Espionnage : Wikileaks dévoile que la NSA enregistre toutes les communications en Afghanistan – 24/05/2014

Le site lanceur d’alerte vient de révéler que l’Afghanistan est le deuxième pays dont les communications sont intégralement écoutées par la NSA. Julian Assange en personne justifie ce choix contesté par Glenn Greenwald, le journaliste qui a récupéré les documents d’Edward Snowden.

Julian Assange, le fondateur de Wikileaks.
Julian Assange, le fondateur de Wikileaks.

C’est donc l’Afghanistan. Pour des raisons de sécurité, le Washington Post et The Intercept avaient préféré cacher le nom du second pays dont les communications sont intégralement écoutées et enregistrées par la NSA.

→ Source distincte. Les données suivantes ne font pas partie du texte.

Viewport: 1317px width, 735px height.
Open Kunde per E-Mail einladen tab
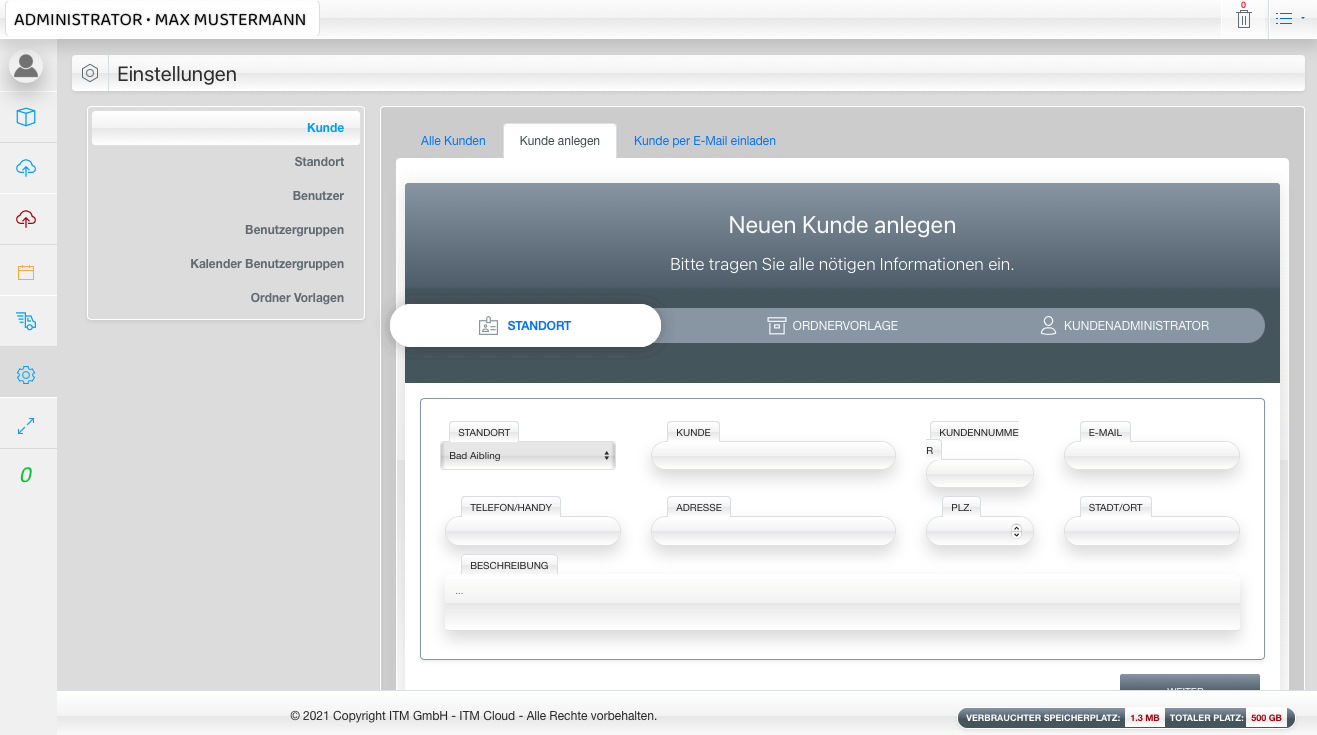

Face à cette auto-censure appliquée « à la demande du gouvernement américain » d’après Wikileaks, le site avait annoncé qu’il communiquerait aujourd’hui l’identité de ce second pays. C’est chose faite, de la main même de Julian Assange, depuis ce matin.

Wikileaks indique ne pas souhaiter donner la source de cette révélation, afin de la protéger. Si ce que Wikileaks avance est vrai, leur contact a nécessairement eu accès aux documents livrés par Edward Snowden… et ils ne sont pas légion à avoir eu entre les mains les précieuses informations.

Nous ne pouvons être complice de cette censure !”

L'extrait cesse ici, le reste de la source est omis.